TASK
Quote the lines of the data below verbatim, beginning at the line that contains "Where should I" and ending at the last line, both included, and excluding pictures.

INPUT DATA
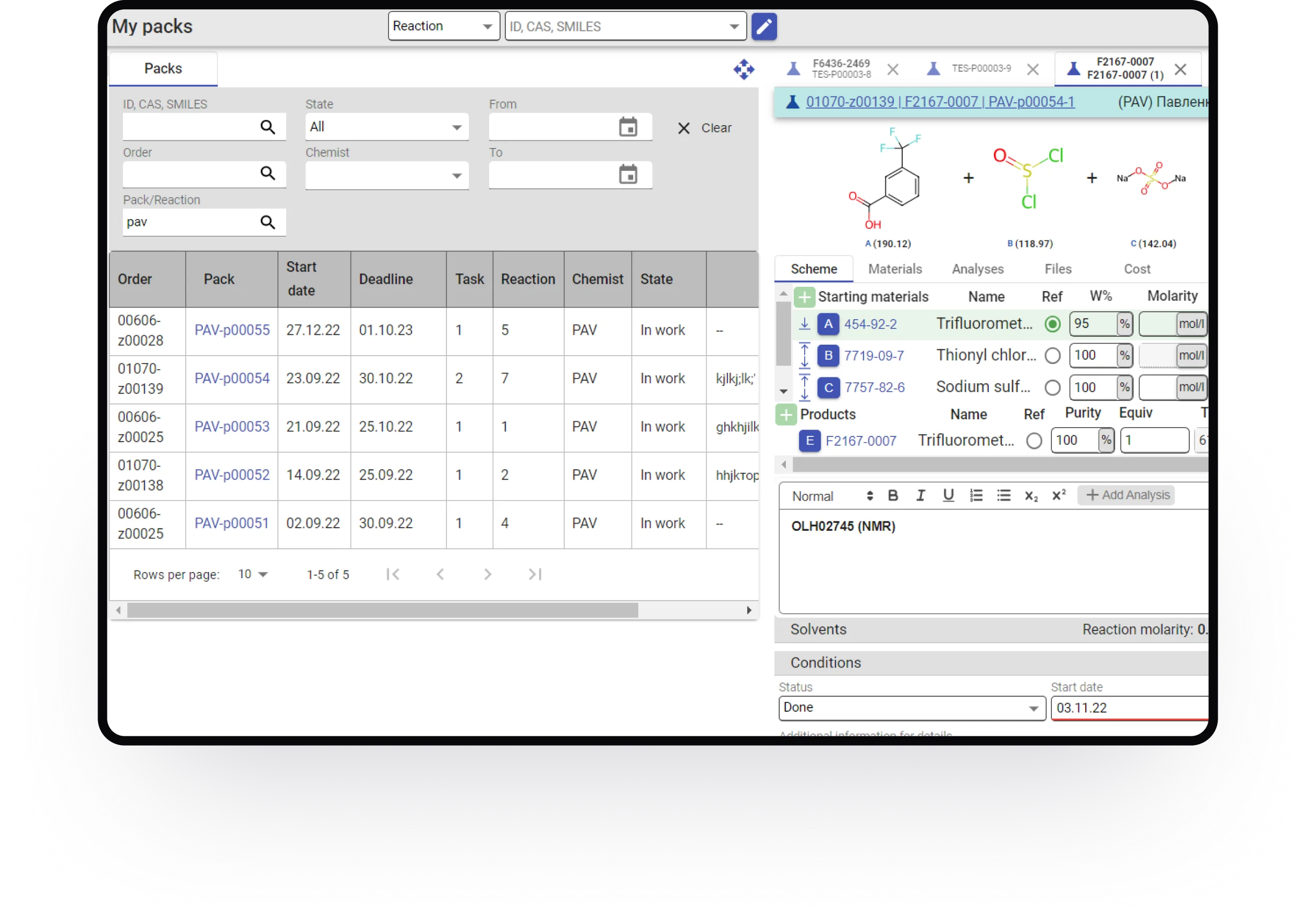1310x924 pixels.
Task: Select product F2167-0007 reference radio
Action: (x=1034, y=441)
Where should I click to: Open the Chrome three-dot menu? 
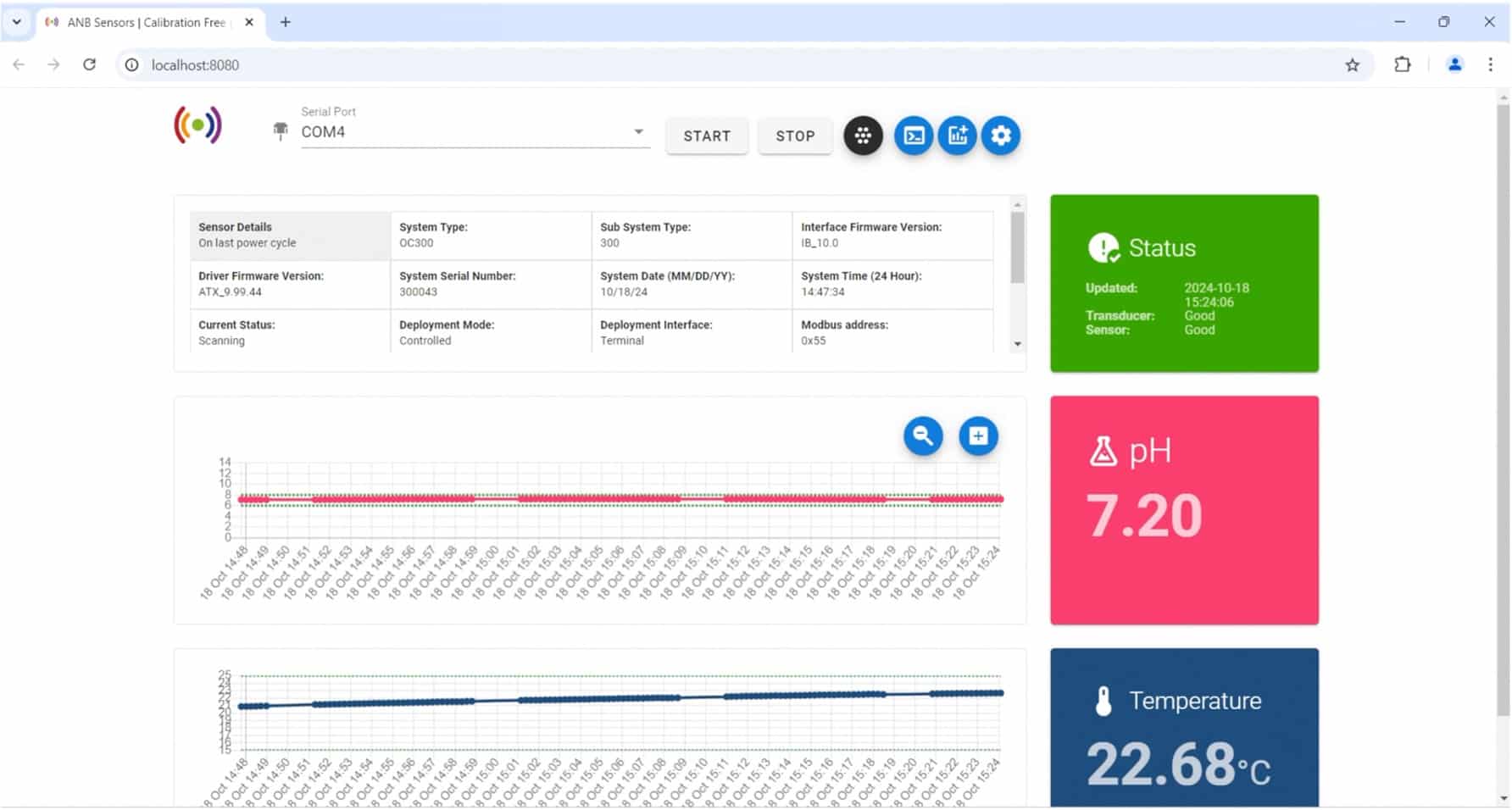point(1490,64)
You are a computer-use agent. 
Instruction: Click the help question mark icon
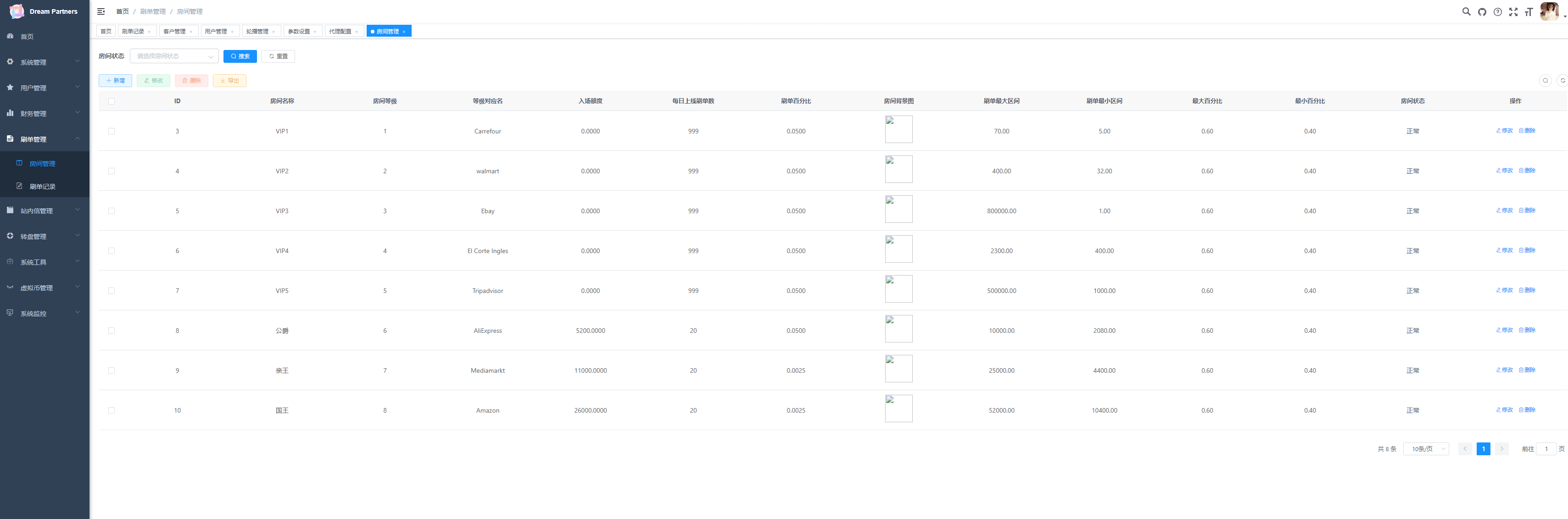pyautogui.click(x=1498, y=11)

TASK RESPONSE
Where should I click to: Open the Chrome three-dot menu? 
point(1490,64)
You are a computer-use agent. 
Instruction: Click the help question mark icon
pyautogui.click(x=1498, y=11)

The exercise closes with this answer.